##### Data shown

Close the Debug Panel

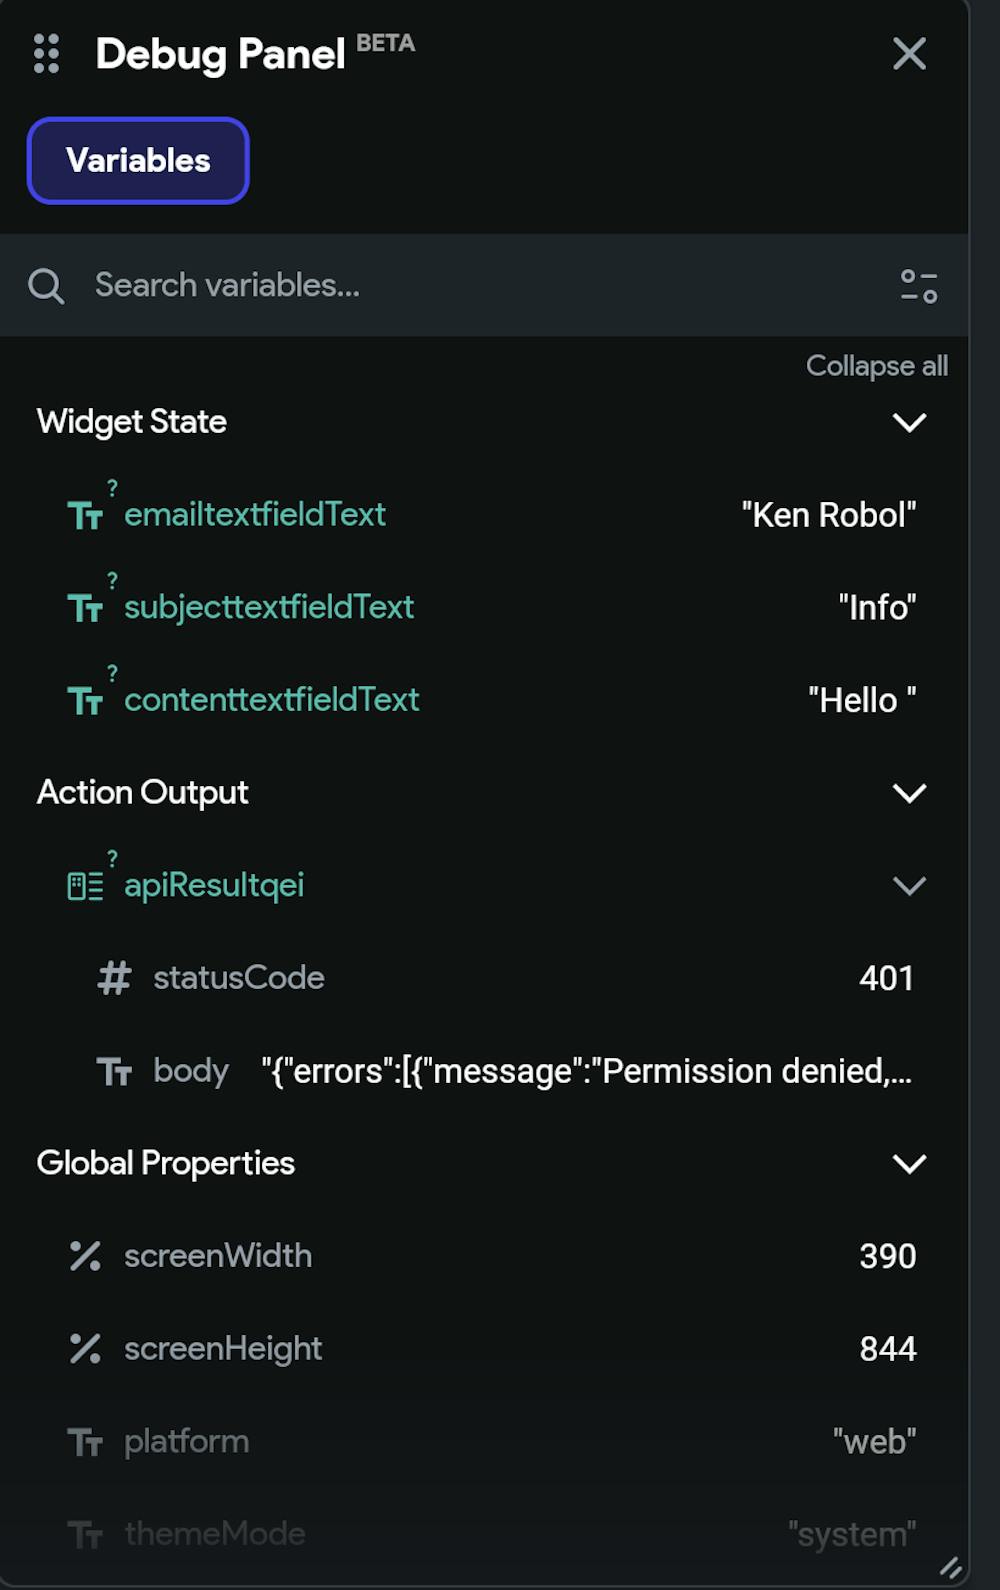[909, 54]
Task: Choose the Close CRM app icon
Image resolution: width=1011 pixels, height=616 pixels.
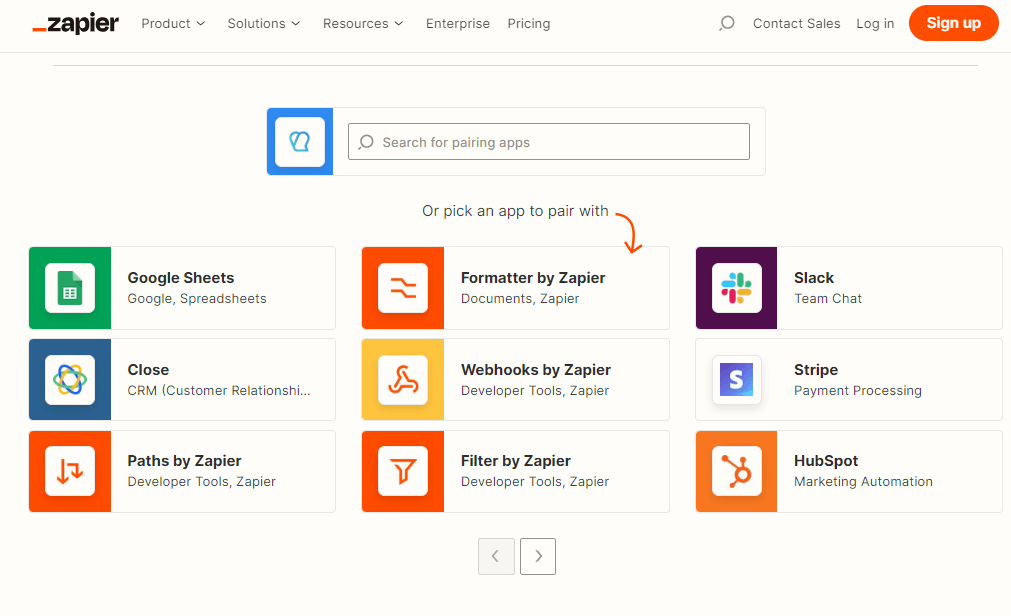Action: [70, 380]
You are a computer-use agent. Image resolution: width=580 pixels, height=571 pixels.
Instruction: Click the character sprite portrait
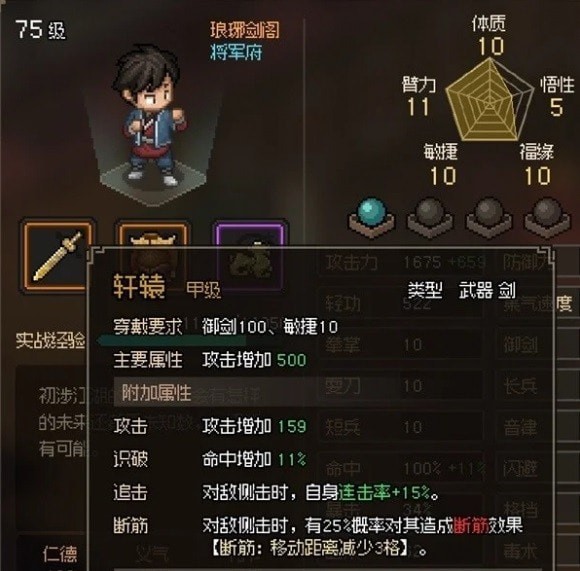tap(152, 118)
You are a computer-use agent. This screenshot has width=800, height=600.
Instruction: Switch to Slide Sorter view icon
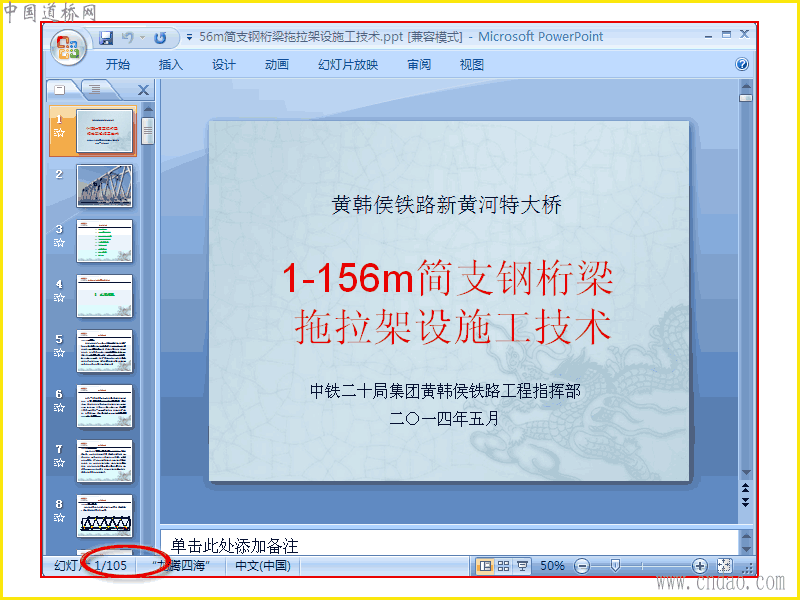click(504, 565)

##########

The records above are to be quoted exactly, with all pictures left out.

▶ [Output below]:
Close the Debug Panel

[909, 54]
Task: Choose the Close CRM app icon
Image resolution: width=1011 pixels, height=616 pixels.
Action: [70, 380]
You are a computer-use agent. Image resolution: width=580 pixels, height=571 pixels.
Instruction: Click the character sprite portrait
tap(152, 118)
You are a computer-use agent. This screenshot has width=800, height=600.
Instruction: Switch to Slide Sorter view icon
click(504, 565)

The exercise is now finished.